Il leader Raffaele Papa ha dato già per scontata la “riapertura” dell’impianto.

Riapre San Sago – ha detto – e il comune di Tortora che fa? Nulla. Che la politica sia il campo spesso frequentato da gente senza scrupoli capace di calpestare la dignità altrui pur di raggiungere i propri personali fini ne abbiamo giornalmente la prova. Di questi giorni è la notizia che la Corte di Cassazione con disappunto da parte di tutti noi ha dato via libera all’impianto di San Sago. Pochi mesi fa con spudorata ipocrisia e ripugnanti menzogne l’attuale sindaco ed i suoi amici hanno condotto una campagna denigratoria contro la persona di Raffaele Papa e l’intero gruppo politico. Oggi invece fanno riaprire San Sago. Se avete onestà chiedete almeno scusa”.

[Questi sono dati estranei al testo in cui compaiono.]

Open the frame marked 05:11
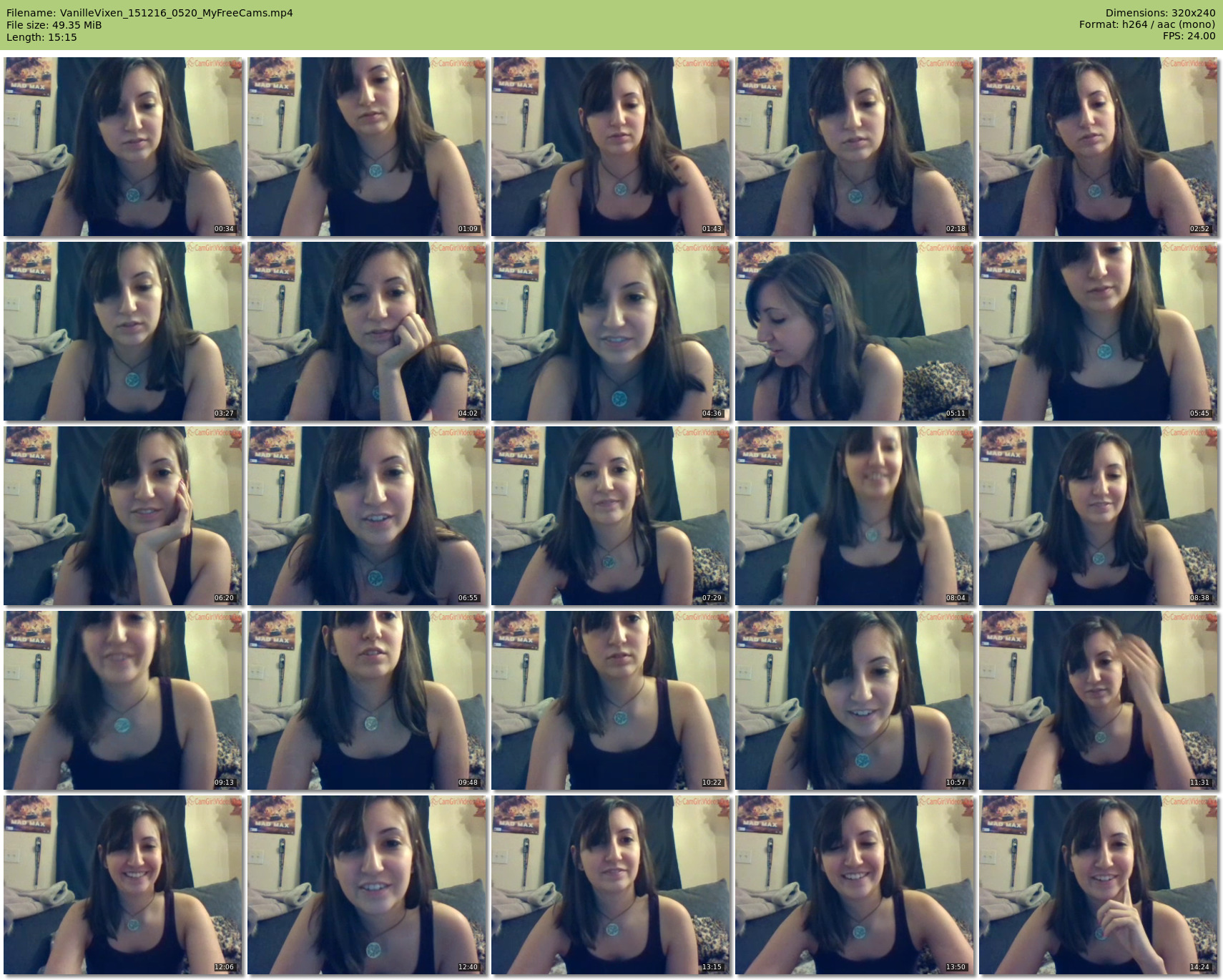The width and height of the screenshot is (1223, 980). click(x=855, y=331)
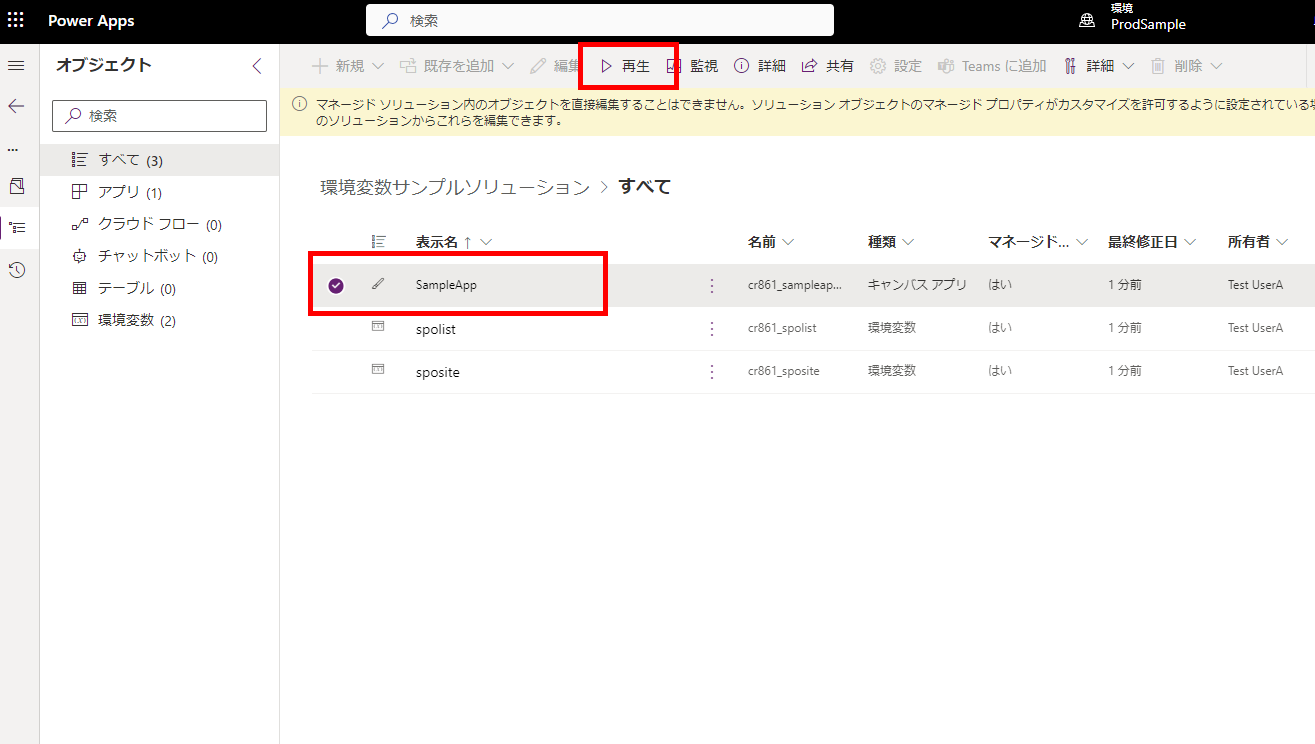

E ancora: “Personalmente e politicamente sono sempre, e ripeto sempre, stato contro l’impianto di San Sago e per la tutela e valorizzazione del fiume Noce. Chi ha fatto aprire e funzionare San Sago sono coloro che hanno gestito e gestiscono il territorio tortorese da oltre 20 anni e che oggi si scoprono paladini del nulla. Questa è la semplice verità”.

Dichiarazioni che hanno trascinato nella polemica assessori e consiglieri comunali e sostenitori delle due fazioni.

Questo il pensiero del sindaco di Tortora, Pasquale Lamboglia. “Mi meraviglio – ha detto – che ci si arrampichi in questo modo sugli specchi sbandierando il verdetto della Cassazione. Sapevamo bene che la corte era stata adita per bloccare un dissequestro deciso a marzo scorso periodo nel quale gli impianti avrebbero già riaperto se non ci fosse stata la nostra ordinanza. E poi aspettiamo le motivazioni della Cassazione che si è espressa per l’inammissibilità del ricorso e che, quindi, potrebbe aver ravvisato un vizio procedurale piuttosto che una carenza di motivazioni del ricorrente nel chiedere di bloccare il dissequestro. Noi responsabili della eventuale riapertura di San Sago? Questa è una chiara distorsione della realtà”.

Infine il primo cittadino ha aggiunto che a breve incontrerà di nuovo il Prefetto di Cosenza per un confronto sulla vicenda.